Minolta · 50mm f/1.2 · Minolta SR
Minolta MD Rokkor 50mm f/1.2
Wide open at f/1.2 this lens glows. Point it at a backlit subject and a soft veil of spherical aberration wraps around the highlights and lifts the shadows. Some shooters live for that look; others want it gone. Stop down to f/2.8 and the glow burns off. By f/4 the center is genuinely crisp and stays that way through f/8. The split between those two behaviours, dreamy at full aperture and sharp once stopped down, is the whole reason this lens has a following.
It is a double-Gauss design, the standard architecture for a fast normal in this era, built for the Minolta SR bayonet that ran from the SR-2 in the late fifties through the manual-focus X-series. The 50mm f/1.2 was strictly an MD-era lens. It debuted in 1978 as the MD-II and was revised a few years later as the MD-III, and it was the only 50mm f/1.2 Minolta ever made. The brand's earlier fast normal had been the 58mm f/1.2, a different optic that shared nothing with this one but the maximum aperture. The MD bayonet also carries the minimum-aperture lock that let the later X-series bodies run program and shutter-priority metering, which is the practical reason to prefer an MD copy over an older mount.

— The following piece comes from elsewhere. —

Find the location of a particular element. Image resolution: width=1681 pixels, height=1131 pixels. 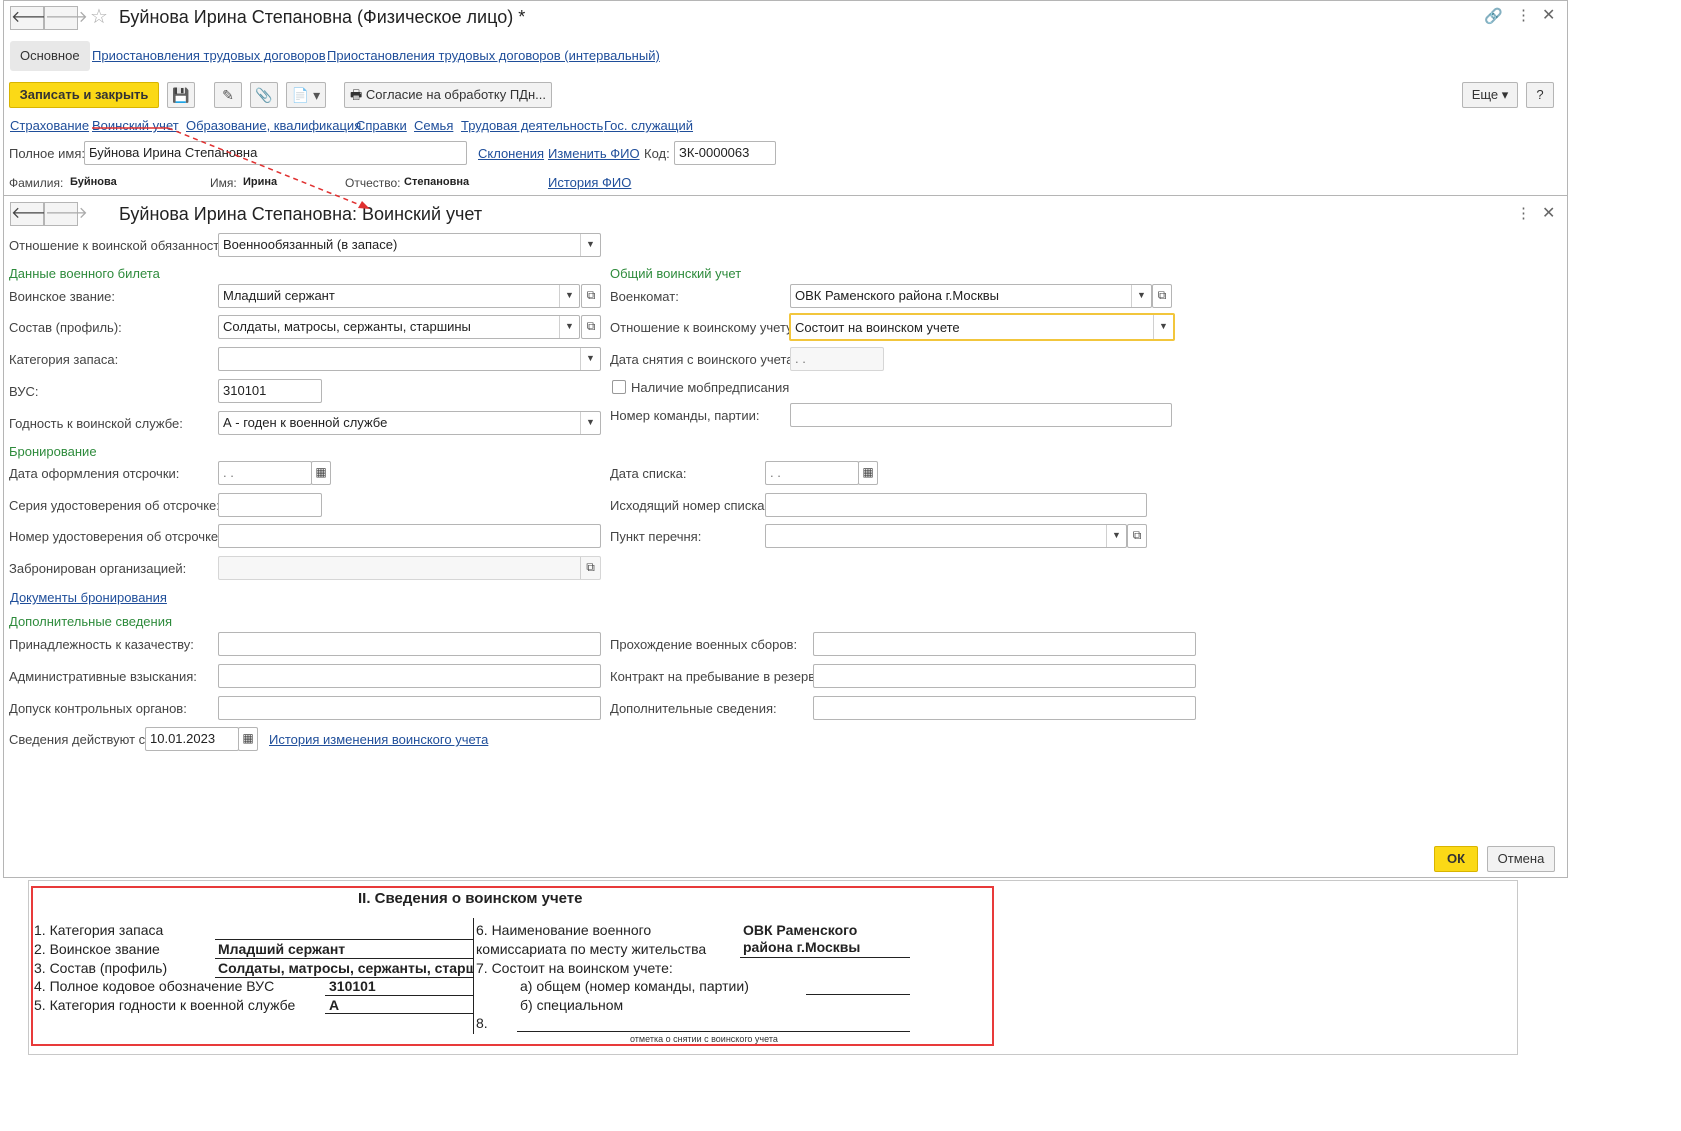

cancel-button: Отмена is located at coordinates (1521, 859).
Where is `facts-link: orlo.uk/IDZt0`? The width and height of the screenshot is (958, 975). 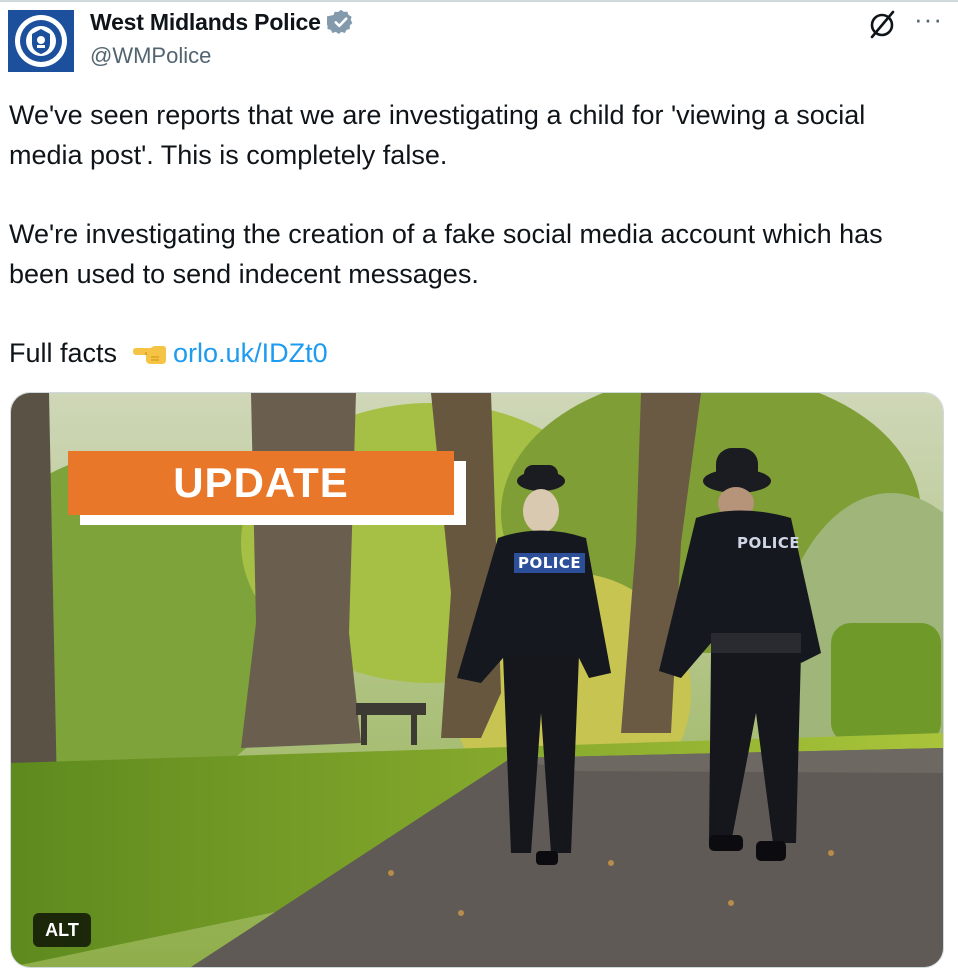 facts-link: orlo.uk/IDZt0 is located at coordinates (250, 353).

Bokeh is the reason most people pay up. Out-of-focus highlights stay round across most of the frame and only slide toward cat-eye shapes at the extreme edges wide open. Backgrounds dissolve quietly instead of swirling, which is what portrait shooters want behind a face. Contrast runs lower than a modern lens by design, so colours come back slightly muted and skin tones sit soft and warm. Flare is the price of that. Shoot into a streetlight or a low sun without the hood and you will catch veiling haze and the odd aperture-shaped ghost. Keep the 55mm hood on it.
The honest weakness is timing. This lens is softest and lowest in contrast at exactly the moment you usually want it sharp, which is f/1.2 in the dark. If you shoot available-light reportage and you need a clean negative at full aperture, the f/1.4 Rokkor is the smarter buy. It is sharper wide open, far cheaper, and you give up only half a stop. People pay the f/1.2 premium for the rendering, not the resolution.

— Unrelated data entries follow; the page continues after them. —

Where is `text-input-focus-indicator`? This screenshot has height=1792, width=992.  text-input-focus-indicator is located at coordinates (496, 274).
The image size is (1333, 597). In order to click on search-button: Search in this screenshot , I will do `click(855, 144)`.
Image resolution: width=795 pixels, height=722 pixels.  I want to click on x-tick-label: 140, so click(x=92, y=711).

On price it sits in the upper tier of Minolta manual glass, well above the plentiful f/1.7 and f/1.4 fifties, and it gets cross-shopped against the Canon FD 50mm f/1.2 and the Nikkor 50mm f/1.2 AI-S. Minolta SR has no native digital body, so most copies now live on mirrorless cameras through a cheap adapter, where the f/1.2 aperture and the soft-to-sharp falloff both translate cleanly. On film they still ride the X-700 and SRT bodies that built the system's name.

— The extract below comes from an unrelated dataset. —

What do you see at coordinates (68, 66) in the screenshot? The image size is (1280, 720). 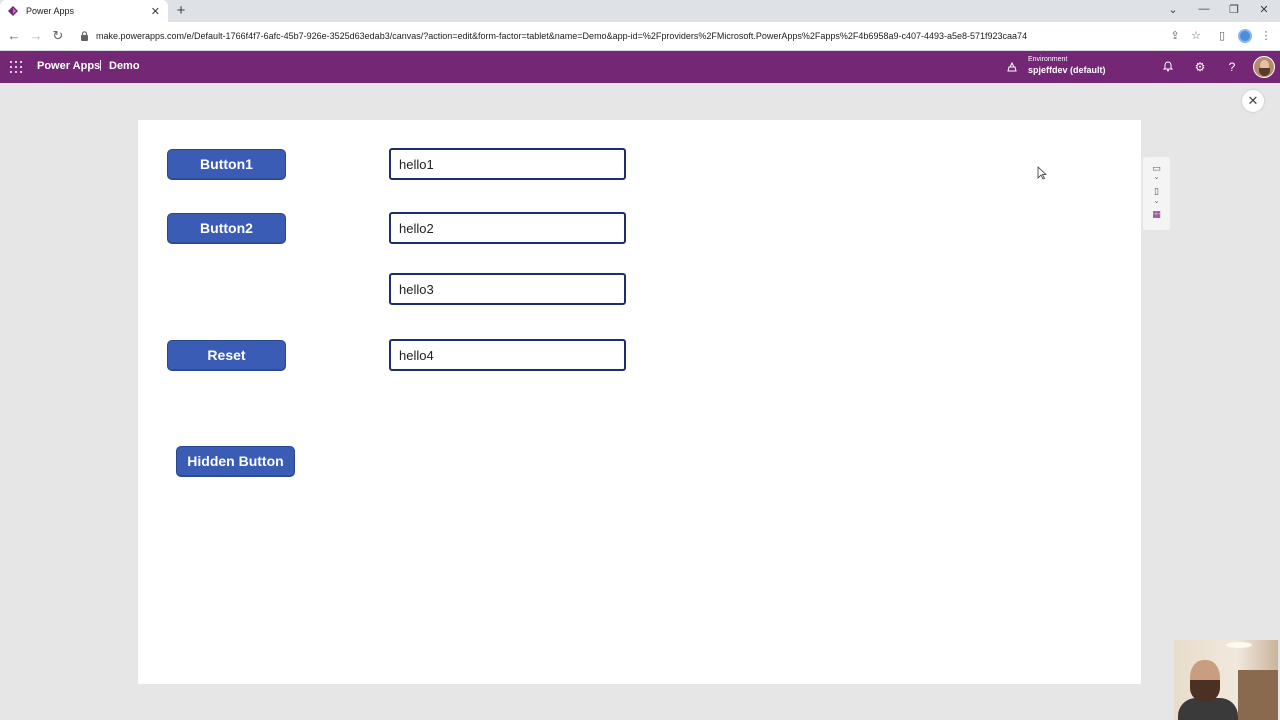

One metering note. The reason you bought this lens is f/1.2, and that is exactly where in-camera averaging tends to overexpose, since a wide-open frame is usually dark or backlit. Spot-meter the part of the subject you actually care about and place it on the zone you want in Zone Light Meter, then open to f/1.2 to hit that reading. You keep the glow and the highlights without blowing out the face.
How the app handles this lens
- Metering: Max aperture f/1.2. Meter wide open in dim light, then the app holds the reading while you stop down to your taking aperture.
- Shutter: The shutter is in the body (focal plane), so flash sync tops out at the camera's X-sync speed. The app's exposure pairs respect whatever speed you set.
- Filters: Takes 55mm filters. Dial an ND or polariser factor into the app and the metered exposure shifts to match.